In principle, I like the suggestion, but experience suggests otherwise.
In https://github.com/open-spaced-repetition/fsrs4anki/commit/20d2dae96c33ab05c79cf65e4e2cc67d55251513, L-M-Sherlock used 0.05 as the minimum value for this parameter. (It was called w[5] at that time.)
But, using 0.05 as the minimum limit with my collection, not only made RMSE worse, but also increased the workload (parameters calculated with the new limit on exactly the same collection gave me a backlog of 900 extra cards). First reported in https://github.com/open-spaced-repetition/fsrs4anki/issues/342#issuecomment-1633451433
L-M-Sherlock gave this explanation for the issue:
One rational explanation for your case is, you don't have ease hell, but w[5] assume you have.
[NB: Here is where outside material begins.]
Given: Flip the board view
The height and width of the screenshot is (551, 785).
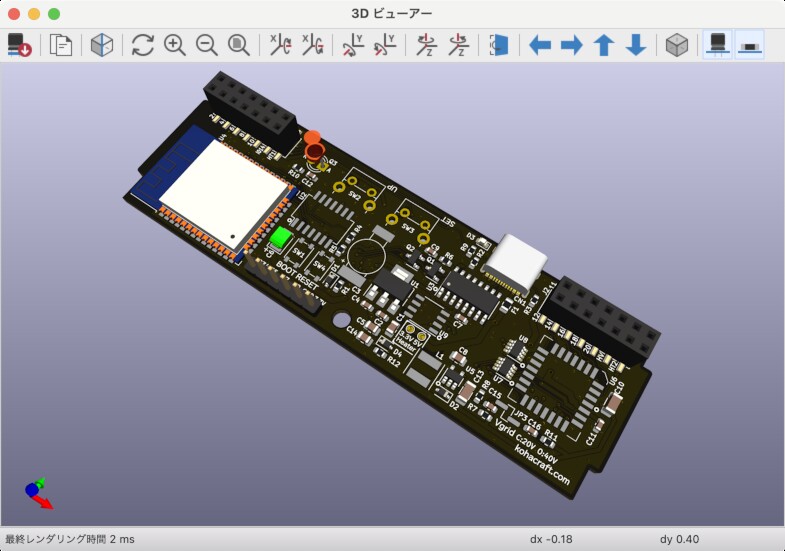Looking at the screenshot, I should point(498,45).
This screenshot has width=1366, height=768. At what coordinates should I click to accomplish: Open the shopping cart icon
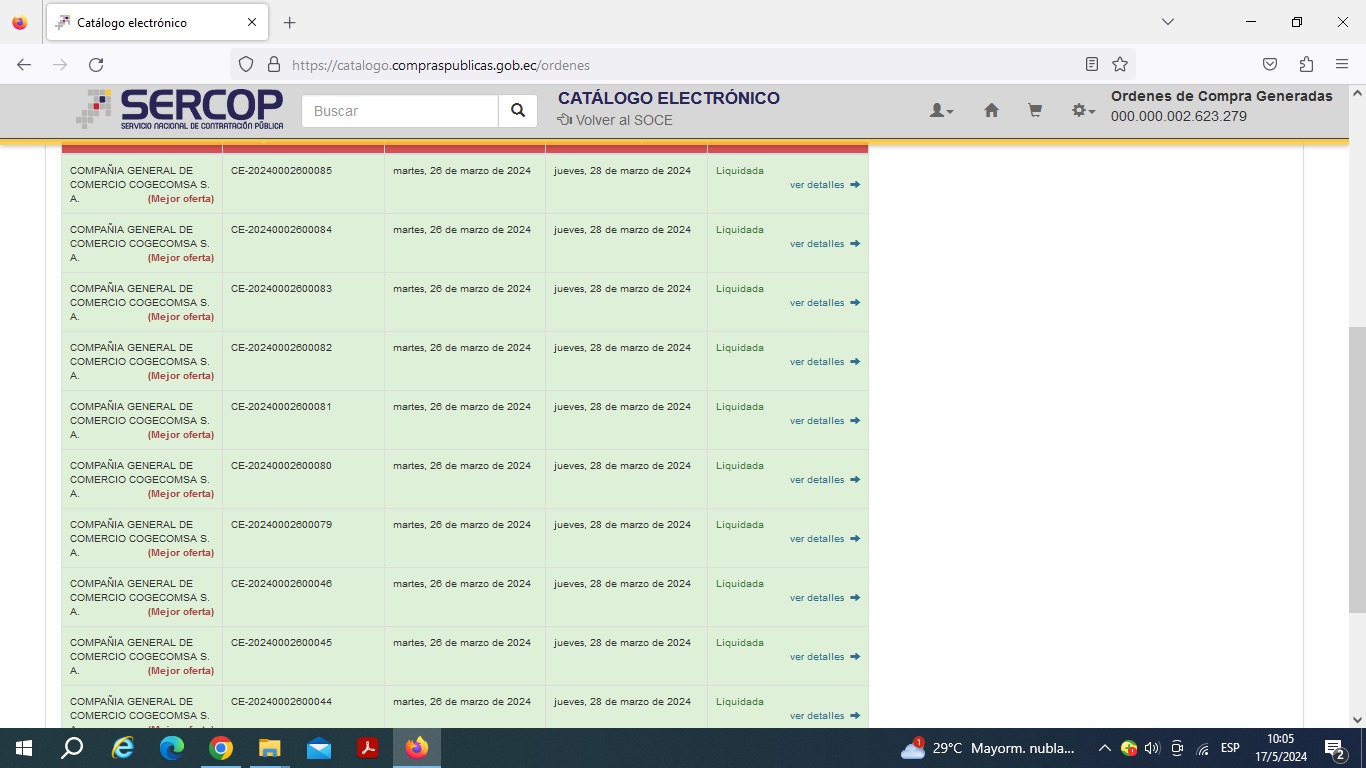[x=1035, y=111]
So w[5] will decrease the difficulty in the long-term. Then w[4] would increase to counteract or even override it, which induces the workload.
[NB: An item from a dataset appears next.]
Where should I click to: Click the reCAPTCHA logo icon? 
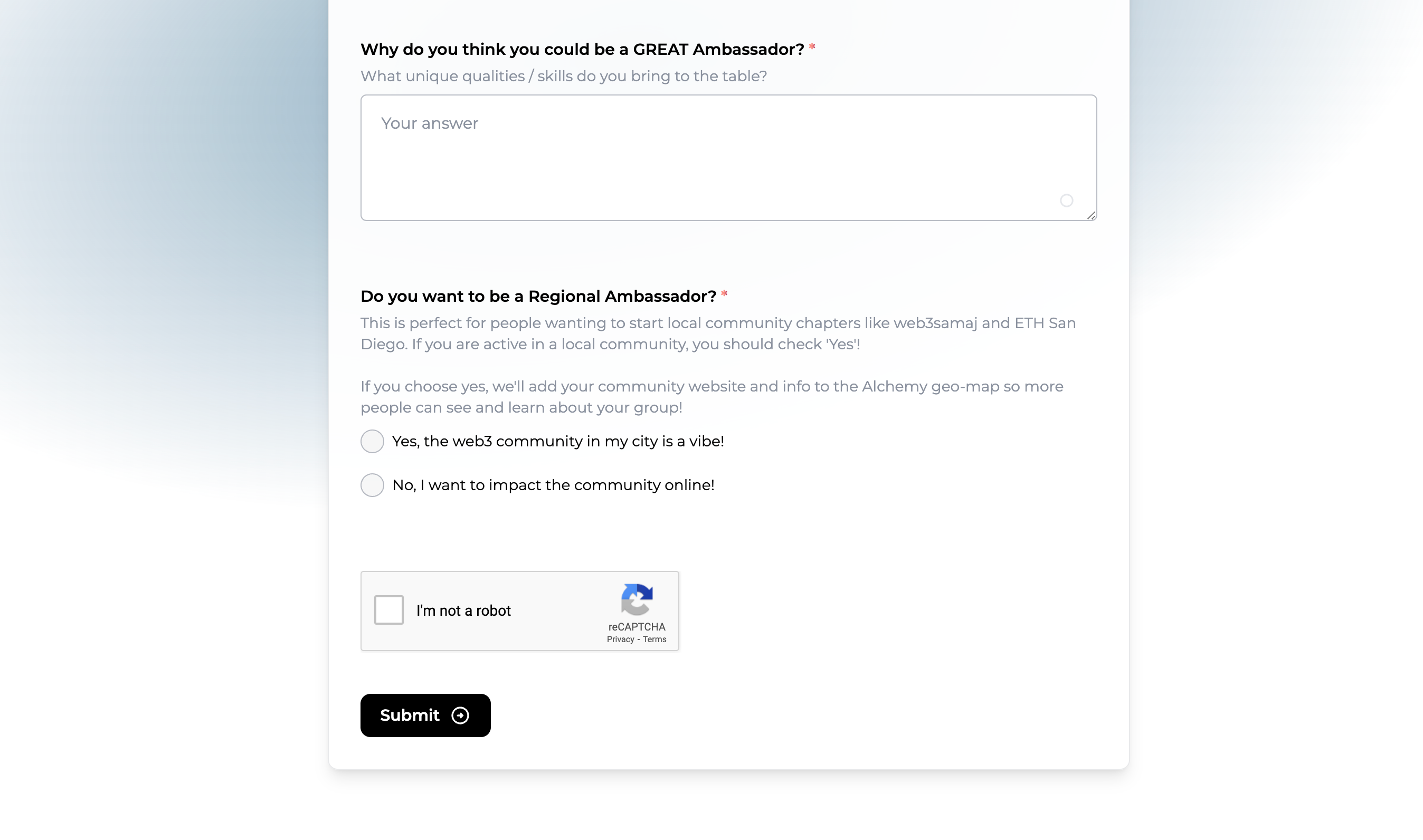tap(637, 599)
To fix the issue, he decreased the lower limit back to 0.
I advised using a small but non-zero lower limit (such as 0.0003)
His response was that such a low value won't result in any appreciable mean reversion and, thus, is no better than using 0.
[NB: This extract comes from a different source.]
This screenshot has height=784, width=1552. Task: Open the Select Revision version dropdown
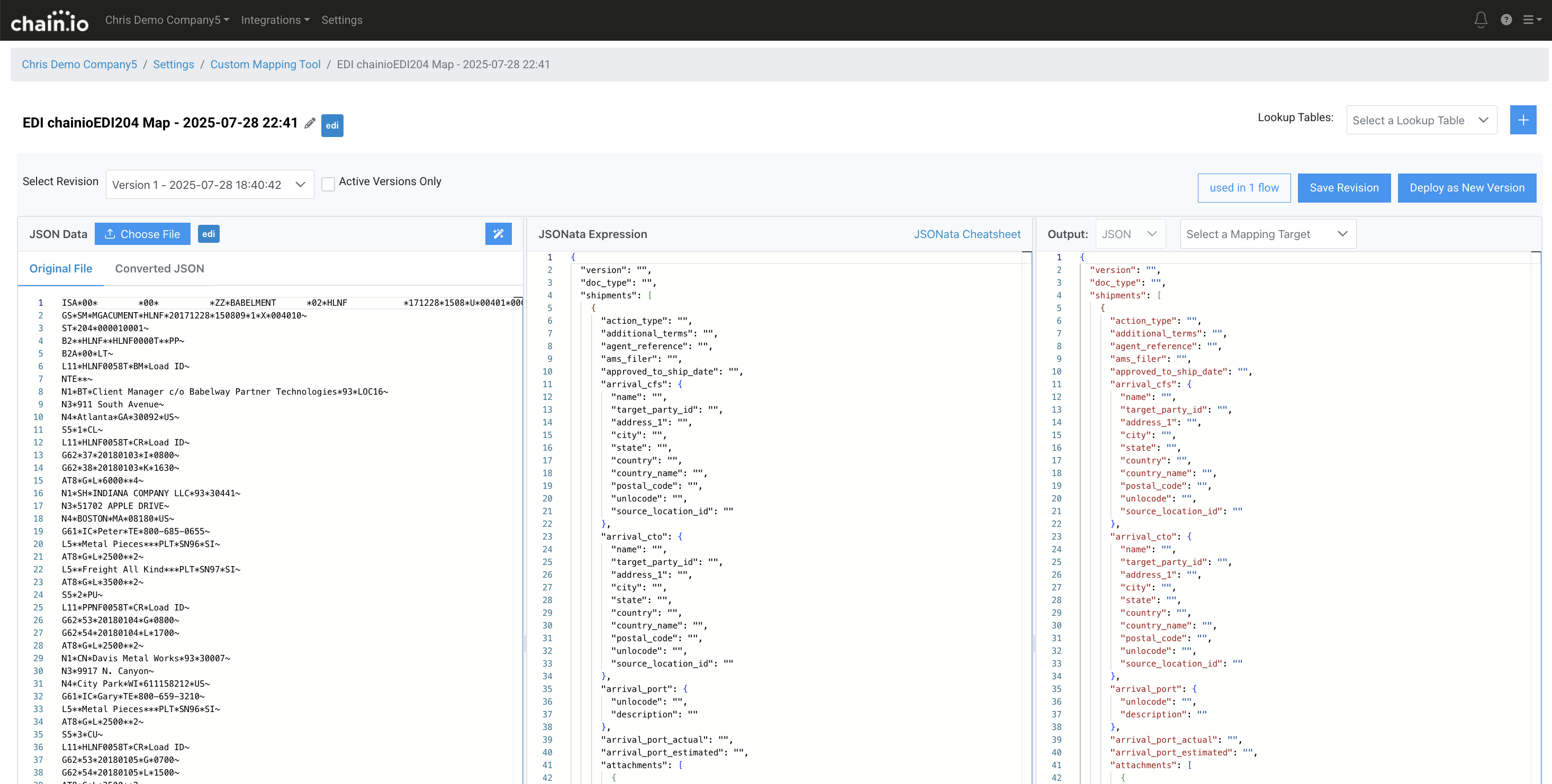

The difference between 0.0003 and 0 is pretty small. If the initial difficulty is 5 and the current difficulty is 10. If you always press Good, here is the subsequent difficulty:
5 0.0003 + 10 (1-0.0003) = 9.9985 5 0.0003 + 9.9985 (1-0.0003) = 9.997 5 0.0003 + 9.997 (1-0.0003) = 9.9955 ...
Value 0.05 is way too high as in my N=1 case and small benchmark value of about 0.01 or close to it makes the difficulty scale and either improves RMSE or barely changes it. Within the new 24.10 beta with new FSRS5 this is even worse, as soon as optimizer ends with 0.0 or close on w7 then if I change it to 0.01 or much higher, it improves all metrics by a lot in best case 20%
it improves all metrics by a lot in best case 20%
That's extremely weird, considering that the benchmarks show that the difference in RMSE between clamped w7 and unclamped is <1%
My noob idea is do it both clamped and unclamped when that parameter is 0.0 and keep the params that are better but of course, you can deliberate on a better solution.
@Expertium It is different as in benchmark case the clamping occurs on batch basis while in my manual case the clamping is done only at the end.
I don't know what you mean
FSRS 5 even more than 4.5 likes to optimize parameter 7 which also disables difficulty decay to 0. Even manually changing the parameter after optimization results in better log loss and rmse(bins). Probably needs more testing in benchmark, but setting minimum at about 0.0100 would fix this issue and improve the fit to data.